He's basically sacrificed himself in order to facilitate the coming of the New Sun of which he is also the literal representation i.e. the New Son i.e. Christ. On one level the BotNS is a bildungsroman as you pointed out, but on another level it's the Book of the New Son and a garbled version of the New Testament. That's by no means the deepest reading though, the stuff with the different timelines and abu punchau, hildegrin and the aliens is pretty crucial too.

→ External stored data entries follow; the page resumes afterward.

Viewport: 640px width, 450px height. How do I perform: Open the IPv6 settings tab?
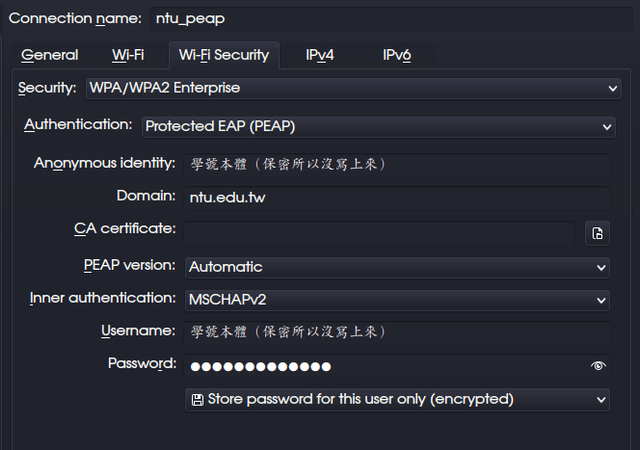click(x=397, y=55)
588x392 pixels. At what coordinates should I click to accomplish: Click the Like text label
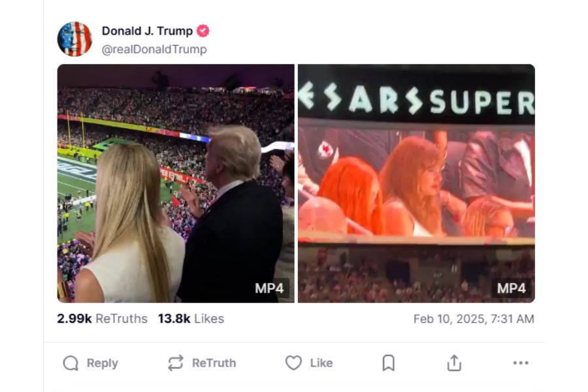pos(321,363)
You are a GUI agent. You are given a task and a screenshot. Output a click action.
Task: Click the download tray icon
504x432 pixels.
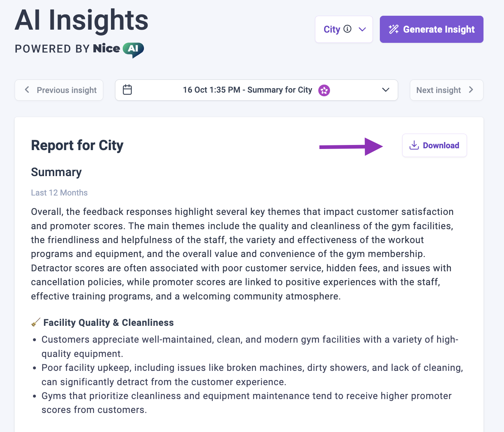click(414, 145)
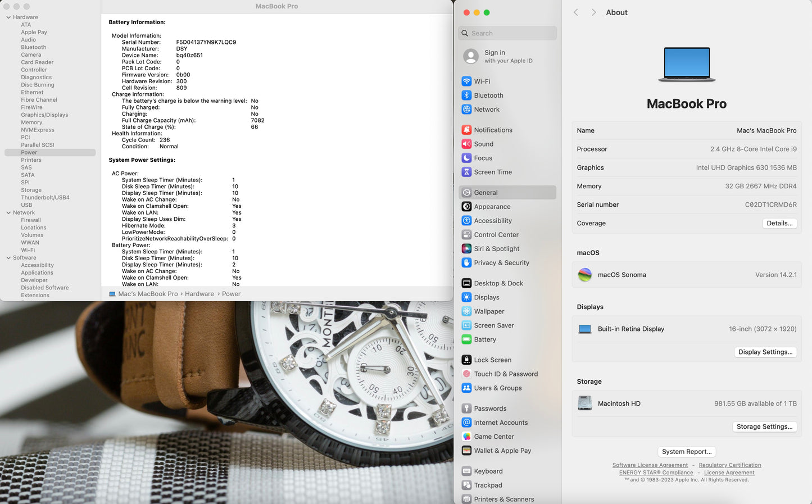812x504 pixels.
Task: Open Bluetooth settings icon in sidebar
Action: (x=466, y=96)

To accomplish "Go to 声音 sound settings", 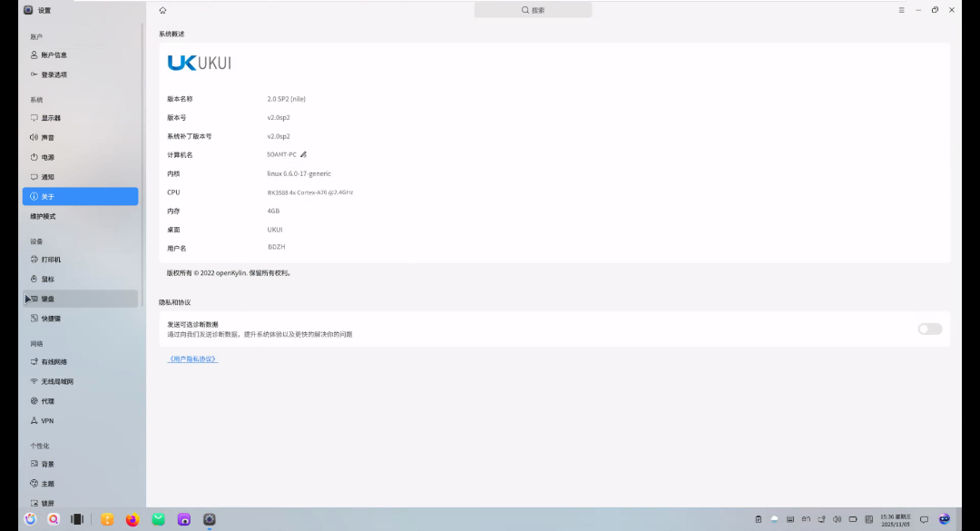I will point(47,138).
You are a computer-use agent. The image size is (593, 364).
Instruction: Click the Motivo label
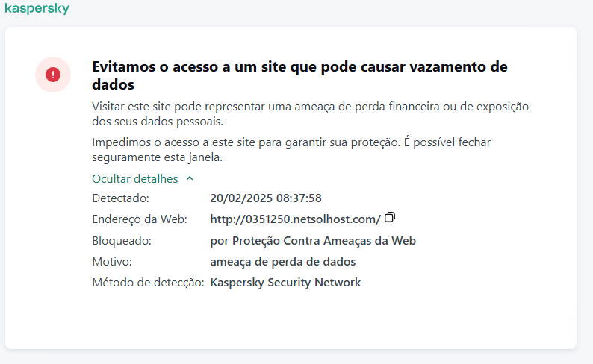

But Gene Wolfe deliberately made Severian a torturer because he believed there's a good chance that's what the historical Jesus Christ was, and it's also a position in which you can understand human suffering. Quotation from Gene Wolfe from the Castle of the Otter:

>“It has been remarked thousands of times,” Wolfe once said, “that Christ died under torture. Many of us have read so often that he was ‘a humble carpenter’ that we feel a little surge of nausea on seeing the words yet again. But no one ever seems to notice that the instruments of torture were wood, nails, and a hammer; that the man who built the cross was undoubtedly a carpenter too; that the man who hammered in the nails was as much a carpenter as a soldier, as much a carpenter as a torturer. Very few seem even to have noticed that although Christ was a ‘humble carpenter,’ the only object we are specifically told he made was not a table or a chair, but a whip.”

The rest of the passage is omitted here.